::: GIVEN RECORDS

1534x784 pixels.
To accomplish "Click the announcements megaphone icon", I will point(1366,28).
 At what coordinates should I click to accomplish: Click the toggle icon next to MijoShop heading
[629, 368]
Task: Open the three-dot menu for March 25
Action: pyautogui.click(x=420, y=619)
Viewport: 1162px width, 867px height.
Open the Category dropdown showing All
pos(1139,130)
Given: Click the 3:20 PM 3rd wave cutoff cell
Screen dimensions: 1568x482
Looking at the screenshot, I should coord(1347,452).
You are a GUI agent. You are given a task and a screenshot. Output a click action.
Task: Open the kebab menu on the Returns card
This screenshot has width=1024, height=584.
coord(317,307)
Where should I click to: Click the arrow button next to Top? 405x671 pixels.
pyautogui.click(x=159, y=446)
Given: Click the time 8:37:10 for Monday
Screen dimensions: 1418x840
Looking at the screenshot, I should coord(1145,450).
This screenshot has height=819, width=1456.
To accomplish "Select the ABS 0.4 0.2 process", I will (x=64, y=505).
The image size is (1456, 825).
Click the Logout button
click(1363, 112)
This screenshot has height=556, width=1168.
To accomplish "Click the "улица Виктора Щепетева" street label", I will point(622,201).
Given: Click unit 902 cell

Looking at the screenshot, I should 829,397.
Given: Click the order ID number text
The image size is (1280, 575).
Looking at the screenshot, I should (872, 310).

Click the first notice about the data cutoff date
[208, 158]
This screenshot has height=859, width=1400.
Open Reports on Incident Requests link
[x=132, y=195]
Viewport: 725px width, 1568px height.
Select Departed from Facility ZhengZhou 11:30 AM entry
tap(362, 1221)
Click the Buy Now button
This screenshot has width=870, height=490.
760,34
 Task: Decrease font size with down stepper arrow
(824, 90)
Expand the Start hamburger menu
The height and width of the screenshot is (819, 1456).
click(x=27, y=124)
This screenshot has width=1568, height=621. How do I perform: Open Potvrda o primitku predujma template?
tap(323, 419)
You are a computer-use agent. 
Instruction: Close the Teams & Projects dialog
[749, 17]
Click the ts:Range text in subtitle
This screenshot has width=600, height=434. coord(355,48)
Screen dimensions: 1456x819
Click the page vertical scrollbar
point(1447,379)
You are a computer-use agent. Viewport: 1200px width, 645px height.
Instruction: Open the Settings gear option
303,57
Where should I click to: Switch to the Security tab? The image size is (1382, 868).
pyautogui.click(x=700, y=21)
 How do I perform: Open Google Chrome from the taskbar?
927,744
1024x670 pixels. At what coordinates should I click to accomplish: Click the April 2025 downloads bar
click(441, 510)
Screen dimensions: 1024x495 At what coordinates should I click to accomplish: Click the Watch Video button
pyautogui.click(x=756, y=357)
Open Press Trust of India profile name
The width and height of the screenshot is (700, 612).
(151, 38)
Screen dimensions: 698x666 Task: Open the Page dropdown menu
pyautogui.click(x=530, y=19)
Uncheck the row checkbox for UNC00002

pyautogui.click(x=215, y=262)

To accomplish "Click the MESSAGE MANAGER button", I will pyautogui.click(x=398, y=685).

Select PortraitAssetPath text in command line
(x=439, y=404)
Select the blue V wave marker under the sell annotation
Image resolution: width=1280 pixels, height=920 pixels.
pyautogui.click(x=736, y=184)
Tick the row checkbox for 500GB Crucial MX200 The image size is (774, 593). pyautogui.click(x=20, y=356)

::::::

Return the items above unchanged, from the line with "Where should I click to: Switch" through the end of the items.

Where should I click to: Switch to the Security tab? The image size is (1382, 868).
pyautogui.click(x=700, y=21)
 How do I perform: Open Google Chrome from the taskbar?
927,744
1024x670 pixels. At what coordinates should I click to accomplish: Click the April 2025 downloads bar
click(441, 510)
Screen dimensions: 1024x495 At what coordinates should I click to accomplish: Click the Watch Video button
pyautogui.click(x=756, y=357)
Open Press Trust of India profile name
The width and height of the screenshot is (700, 612).
(151, 38)
Screen dimensions: 698x666 Task: Open the Page dropdown menu
pyautogui.click(x=530, y=19)
Uncheck the row checkbox for UNC00002

pyautogui.click(x=215, y=262)

To accomplish "Click the MESSAGE MANAGER button", I will pyautogui.click(x=398, y=685).

Select PortraitAssetPath text in command line
(x=439, y=404)
Select the blue V wave marker under the sell annotation
Image resolution: width=1280 pixels, height=920 pixels.
pyautogui.click(x=736, y=184)
Tick the row checkbox for 500GB Crucial MX200 The image size is (774, 593). pyautogui.click(x=20, y=356)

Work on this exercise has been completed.